By a special law (L 1879, ch 325, § 1), the State Legislature constituted as a body corporate "[a]ll such persons as are now or hereafter shall be members of each and every fire company organized, and to be organized, by the common council of the City of Kingston”. That law stated that the name of that corporation would be "The Fire Department of the City of Kingston”, and the board of trustees of said corporation was therein authorized to apply said tax moneys "as they shall deem proper, for the use and benefit of said fire department” (L 1879, ch 325, § 5, emphasis added). The court believes that in enacting said chapter 325, the Legislature intended to benefit the "fire department” that was therein incorporated, i.e., the present and future members of Kingston fire companies. Since paid firemen are not now, and heretofore have not *812been, organized in companies, they may not share the said tax moneys.
Furthermore, in 1939 the Legislature enacted a special law (see L 1939, ch 734) which stated, in part, that ”[u]pon the disbandment of any of the companies comprising the volunteer fire department of the city of Kingston, there shall be paid by the * * * officer receiving the taxes upon foreign fire insurance premiums on risks located in the city of Kingston to the Exempt Firemen’s Association of the city of Kingston * * * such proportion of such taxes as the number of companies so disbanded bears to the total number of companies comprising such volunteer fire department on the first day of January, nineteen hundred thirty-nine * * * [to] be used by such corporation for the care and relief of disabled or indigent volunteer and exempt firemen and their families”. It is to be noted that upon the disbandment of all of the volunteer fire companies mentioned in the statute, the Exempt Firemen’s Association of the City of Kingston would be entitled to receive all of the said tax moneys.

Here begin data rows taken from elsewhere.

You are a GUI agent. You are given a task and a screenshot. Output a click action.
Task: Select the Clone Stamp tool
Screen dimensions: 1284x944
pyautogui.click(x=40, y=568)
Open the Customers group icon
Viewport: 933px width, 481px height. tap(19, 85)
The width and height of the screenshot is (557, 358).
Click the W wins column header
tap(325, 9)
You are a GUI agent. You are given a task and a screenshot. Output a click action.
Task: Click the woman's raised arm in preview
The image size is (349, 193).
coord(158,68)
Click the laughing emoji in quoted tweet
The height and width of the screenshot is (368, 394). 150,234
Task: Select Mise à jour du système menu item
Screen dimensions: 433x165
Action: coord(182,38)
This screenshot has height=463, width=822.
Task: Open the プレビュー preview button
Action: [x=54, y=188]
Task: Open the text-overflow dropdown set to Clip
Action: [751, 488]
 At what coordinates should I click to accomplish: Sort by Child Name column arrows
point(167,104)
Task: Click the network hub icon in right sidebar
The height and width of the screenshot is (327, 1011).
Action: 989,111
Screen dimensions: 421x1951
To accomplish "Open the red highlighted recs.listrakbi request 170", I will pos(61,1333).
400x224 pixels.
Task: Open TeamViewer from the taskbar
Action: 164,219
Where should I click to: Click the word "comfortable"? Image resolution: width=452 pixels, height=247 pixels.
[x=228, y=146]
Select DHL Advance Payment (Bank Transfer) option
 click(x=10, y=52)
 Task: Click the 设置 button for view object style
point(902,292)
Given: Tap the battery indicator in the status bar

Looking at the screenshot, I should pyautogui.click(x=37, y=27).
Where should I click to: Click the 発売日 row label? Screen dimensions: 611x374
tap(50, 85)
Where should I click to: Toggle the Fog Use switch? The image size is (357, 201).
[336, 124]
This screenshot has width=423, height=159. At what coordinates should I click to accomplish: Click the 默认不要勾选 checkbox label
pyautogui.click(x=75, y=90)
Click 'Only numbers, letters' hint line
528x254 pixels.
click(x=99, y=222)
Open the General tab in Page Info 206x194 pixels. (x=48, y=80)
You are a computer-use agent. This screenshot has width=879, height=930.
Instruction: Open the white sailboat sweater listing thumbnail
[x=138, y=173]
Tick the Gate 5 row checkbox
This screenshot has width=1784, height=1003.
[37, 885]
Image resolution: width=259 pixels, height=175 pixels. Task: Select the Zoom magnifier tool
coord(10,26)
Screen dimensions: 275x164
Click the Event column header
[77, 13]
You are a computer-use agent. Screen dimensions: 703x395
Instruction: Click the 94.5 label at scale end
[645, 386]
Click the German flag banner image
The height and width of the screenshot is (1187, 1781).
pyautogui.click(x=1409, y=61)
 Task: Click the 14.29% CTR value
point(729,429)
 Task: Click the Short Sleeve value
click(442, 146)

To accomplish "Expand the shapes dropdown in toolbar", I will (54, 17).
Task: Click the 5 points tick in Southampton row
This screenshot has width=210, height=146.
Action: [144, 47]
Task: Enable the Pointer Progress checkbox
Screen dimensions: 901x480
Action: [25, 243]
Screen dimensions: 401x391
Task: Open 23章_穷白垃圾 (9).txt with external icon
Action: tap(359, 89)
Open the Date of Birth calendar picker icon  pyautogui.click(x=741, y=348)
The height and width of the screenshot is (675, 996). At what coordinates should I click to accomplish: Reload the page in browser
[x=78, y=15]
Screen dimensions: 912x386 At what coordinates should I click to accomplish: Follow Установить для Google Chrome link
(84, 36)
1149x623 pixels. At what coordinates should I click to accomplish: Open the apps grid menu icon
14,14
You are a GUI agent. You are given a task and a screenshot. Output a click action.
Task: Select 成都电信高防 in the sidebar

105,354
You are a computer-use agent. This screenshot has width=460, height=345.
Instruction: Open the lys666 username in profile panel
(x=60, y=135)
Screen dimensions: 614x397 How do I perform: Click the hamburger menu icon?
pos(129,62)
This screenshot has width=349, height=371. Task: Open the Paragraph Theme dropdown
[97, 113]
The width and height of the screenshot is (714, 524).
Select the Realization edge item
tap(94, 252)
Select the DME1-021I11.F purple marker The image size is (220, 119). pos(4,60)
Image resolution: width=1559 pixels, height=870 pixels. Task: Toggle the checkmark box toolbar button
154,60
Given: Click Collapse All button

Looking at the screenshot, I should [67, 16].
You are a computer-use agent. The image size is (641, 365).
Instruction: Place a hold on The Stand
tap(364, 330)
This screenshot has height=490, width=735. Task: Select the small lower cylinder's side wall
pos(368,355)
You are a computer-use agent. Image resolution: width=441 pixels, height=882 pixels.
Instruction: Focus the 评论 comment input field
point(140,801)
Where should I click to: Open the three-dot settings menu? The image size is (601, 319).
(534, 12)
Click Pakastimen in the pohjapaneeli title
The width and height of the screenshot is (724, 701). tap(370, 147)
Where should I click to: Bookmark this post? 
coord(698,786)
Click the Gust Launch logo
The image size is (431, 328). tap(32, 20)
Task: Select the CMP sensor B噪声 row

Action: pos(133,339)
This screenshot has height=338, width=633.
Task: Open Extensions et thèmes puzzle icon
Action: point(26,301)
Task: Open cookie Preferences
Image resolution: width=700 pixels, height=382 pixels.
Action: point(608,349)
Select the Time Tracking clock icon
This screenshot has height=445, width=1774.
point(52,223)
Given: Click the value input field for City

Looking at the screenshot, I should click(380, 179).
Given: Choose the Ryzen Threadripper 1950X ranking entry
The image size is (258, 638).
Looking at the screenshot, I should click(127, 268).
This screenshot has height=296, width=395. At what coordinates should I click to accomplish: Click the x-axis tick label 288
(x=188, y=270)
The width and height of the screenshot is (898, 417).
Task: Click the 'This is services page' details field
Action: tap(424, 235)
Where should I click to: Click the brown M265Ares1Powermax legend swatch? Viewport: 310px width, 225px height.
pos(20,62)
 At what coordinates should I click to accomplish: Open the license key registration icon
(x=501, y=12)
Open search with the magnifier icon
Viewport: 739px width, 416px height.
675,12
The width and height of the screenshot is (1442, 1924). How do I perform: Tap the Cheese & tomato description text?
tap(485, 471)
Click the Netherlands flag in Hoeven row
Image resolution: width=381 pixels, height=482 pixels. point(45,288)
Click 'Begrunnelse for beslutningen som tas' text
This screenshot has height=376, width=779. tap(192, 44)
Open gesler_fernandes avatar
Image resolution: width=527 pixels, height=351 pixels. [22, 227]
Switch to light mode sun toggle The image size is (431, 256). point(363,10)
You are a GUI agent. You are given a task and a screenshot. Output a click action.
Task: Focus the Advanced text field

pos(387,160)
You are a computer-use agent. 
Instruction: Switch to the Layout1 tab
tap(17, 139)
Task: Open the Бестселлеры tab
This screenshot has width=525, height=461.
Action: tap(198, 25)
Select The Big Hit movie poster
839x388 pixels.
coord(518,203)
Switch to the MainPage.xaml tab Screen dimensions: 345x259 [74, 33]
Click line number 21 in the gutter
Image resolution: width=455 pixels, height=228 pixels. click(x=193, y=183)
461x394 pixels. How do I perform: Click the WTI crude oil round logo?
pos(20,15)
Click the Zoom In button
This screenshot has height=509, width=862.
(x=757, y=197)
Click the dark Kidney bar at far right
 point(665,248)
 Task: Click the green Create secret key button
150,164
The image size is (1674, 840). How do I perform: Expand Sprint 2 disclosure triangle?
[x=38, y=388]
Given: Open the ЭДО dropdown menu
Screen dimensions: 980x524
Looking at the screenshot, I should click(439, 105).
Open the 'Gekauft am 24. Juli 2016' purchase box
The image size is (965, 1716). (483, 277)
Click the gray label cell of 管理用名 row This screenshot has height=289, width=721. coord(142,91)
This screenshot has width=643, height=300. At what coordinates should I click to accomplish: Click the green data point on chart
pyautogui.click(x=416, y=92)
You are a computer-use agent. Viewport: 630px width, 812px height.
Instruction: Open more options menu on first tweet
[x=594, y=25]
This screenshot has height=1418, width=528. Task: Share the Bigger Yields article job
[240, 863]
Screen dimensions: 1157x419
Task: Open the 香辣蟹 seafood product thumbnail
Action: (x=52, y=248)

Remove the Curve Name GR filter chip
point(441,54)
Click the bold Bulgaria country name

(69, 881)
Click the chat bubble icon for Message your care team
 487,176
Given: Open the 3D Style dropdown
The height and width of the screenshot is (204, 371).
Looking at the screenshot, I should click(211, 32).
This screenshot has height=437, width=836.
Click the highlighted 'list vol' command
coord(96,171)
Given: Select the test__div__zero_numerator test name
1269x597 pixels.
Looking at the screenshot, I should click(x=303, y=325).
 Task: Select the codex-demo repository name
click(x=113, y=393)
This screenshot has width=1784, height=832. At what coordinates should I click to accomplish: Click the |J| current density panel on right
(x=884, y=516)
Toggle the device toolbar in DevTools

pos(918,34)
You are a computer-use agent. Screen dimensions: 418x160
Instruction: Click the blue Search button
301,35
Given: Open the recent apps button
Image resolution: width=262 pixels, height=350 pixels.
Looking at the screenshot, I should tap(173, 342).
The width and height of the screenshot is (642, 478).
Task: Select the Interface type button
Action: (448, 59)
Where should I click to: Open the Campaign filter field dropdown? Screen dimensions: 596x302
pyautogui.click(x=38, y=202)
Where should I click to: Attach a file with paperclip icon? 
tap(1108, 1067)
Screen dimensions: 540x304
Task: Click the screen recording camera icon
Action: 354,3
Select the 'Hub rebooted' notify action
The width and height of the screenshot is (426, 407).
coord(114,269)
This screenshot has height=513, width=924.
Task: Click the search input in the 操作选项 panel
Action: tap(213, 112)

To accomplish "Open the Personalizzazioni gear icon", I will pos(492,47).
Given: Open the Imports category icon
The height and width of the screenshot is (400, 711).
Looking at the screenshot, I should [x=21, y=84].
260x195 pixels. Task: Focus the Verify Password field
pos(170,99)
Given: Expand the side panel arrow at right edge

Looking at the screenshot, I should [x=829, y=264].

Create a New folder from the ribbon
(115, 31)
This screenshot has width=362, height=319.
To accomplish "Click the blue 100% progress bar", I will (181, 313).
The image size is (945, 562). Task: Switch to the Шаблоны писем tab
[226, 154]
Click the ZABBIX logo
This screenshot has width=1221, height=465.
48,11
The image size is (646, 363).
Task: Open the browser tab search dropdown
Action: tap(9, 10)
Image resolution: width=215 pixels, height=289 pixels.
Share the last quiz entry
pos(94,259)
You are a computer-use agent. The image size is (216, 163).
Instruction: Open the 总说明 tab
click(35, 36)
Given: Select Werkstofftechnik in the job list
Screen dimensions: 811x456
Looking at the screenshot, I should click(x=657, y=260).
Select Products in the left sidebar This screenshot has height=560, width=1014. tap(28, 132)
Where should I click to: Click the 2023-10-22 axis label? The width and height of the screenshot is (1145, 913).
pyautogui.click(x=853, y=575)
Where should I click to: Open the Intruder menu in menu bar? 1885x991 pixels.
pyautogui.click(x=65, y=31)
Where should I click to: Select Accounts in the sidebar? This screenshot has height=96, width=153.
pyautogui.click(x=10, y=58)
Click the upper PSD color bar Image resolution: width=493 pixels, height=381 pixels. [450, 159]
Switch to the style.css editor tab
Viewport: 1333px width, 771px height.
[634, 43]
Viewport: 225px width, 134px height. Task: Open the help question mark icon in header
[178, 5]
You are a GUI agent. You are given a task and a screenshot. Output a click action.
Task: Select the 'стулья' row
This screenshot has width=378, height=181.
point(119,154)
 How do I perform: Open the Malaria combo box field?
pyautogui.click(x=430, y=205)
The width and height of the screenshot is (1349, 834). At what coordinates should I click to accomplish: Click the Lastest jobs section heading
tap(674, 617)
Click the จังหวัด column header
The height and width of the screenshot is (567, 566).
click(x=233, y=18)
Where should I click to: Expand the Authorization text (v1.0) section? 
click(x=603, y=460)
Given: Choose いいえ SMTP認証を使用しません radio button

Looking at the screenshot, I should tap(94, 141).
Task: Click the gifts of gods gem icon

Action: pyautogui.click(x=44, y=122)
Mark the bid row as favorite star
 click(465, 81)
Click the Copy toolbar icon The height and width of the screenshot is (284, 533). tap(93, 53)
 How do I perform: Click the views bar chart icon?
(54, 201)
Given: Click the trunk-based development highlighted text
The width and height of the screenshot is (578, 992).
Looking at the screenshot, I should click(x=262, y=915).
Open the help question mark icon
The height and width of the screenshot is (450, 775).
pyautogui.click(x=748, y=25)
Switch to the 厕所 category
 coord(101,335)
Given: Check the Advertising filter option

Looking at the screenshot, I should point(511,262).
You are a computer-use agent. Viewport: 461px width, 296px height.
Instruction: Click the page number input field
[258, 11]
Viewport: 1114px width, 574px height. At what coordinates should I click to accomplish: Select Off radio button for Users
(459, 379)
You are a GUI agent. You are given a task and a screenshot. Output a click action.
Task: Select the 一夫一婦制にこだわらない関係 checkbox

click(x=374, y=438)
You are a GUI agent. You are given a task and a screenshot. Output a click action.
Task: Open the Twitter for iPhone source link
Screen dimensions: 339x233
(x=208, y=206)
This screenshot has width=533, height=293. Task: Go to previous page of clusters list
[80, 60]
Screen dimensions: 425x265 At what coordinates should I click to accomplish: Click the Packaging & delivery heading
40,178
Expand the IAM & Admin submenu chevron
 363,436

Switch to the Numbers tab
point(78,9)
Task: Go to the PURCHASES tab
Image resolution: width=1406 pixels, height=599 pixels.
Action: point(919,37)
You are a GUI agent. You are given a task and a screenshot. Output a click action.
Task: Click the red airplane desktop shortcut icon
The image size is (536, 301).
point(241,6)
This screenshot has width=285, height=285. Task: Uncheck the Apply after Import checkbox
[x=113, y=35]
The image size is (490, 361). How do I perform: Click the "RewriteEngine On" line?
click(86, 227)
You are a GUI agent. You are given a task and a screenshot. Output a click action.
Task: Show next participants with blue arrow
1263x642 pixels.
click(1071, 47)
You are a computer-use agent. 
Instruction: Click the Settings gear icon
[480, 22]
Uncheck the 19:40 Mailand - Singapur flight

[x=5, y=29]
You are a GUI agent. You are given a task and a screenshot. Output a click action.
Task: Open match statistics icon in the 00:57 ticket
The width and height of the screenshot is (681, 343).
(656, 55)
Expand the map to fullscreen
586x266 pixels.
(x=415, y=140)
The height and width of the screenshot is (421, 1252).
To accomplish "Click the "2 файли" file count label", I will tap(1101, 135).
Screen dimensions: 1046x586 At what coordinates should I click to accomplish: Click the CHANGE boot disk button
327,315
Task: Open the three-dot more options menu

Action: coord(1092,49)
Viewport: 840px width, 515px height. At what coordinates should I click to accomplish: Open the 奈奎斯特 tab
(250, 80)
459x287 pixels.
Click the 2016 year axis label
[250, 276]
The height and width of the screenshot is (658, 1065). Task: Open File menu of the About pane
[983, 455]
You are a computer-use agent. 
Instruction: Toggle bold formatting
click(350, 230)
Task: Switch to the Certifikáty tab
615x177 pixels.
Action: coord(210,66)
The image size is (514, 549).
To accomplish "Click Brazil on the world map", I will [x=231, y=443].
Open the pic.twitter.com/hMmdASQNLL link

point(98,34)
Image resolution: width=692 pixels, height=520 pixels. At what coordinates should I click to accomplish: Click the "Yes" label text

Said chapter 734 contemplates that all of the said tax moneys which are allocable to the City of Kingston must be exclusively applied for the use and benefit of volunteer firemen and the representative of disbanded volunteer companies and that no portion thereof be used to benefit paid firemen. The court must not ignore this clear manifestation of legislative intention and must, therefore, grant a corresponding judgment.
In arriving at this result, the court has not overlooked the provision which was inserted in the city charter by section 30 of chapter 611 of the Laws of 1915 (see Kingston City Charter, § 106) that says that the board of fire commissioners will cause to be paid over to the corporation known as the "’fire department of the city of kingston’” the moneys which become payable pursuant to section 133 of the Insurance Law (now Insurance Law, §§ 553, 554) "to be used and expended by it for the purposes set forth in said section of the Insurance Law”. Those purposes, of course, are to benefit all firemen, paid and volunteer (Wilcox v Schenck, supra). However, after considering all of the pertinent statutes, the court concludes that the current method of distributing the said tax moneys is correct and a declaratory judgment to that effect will be granted.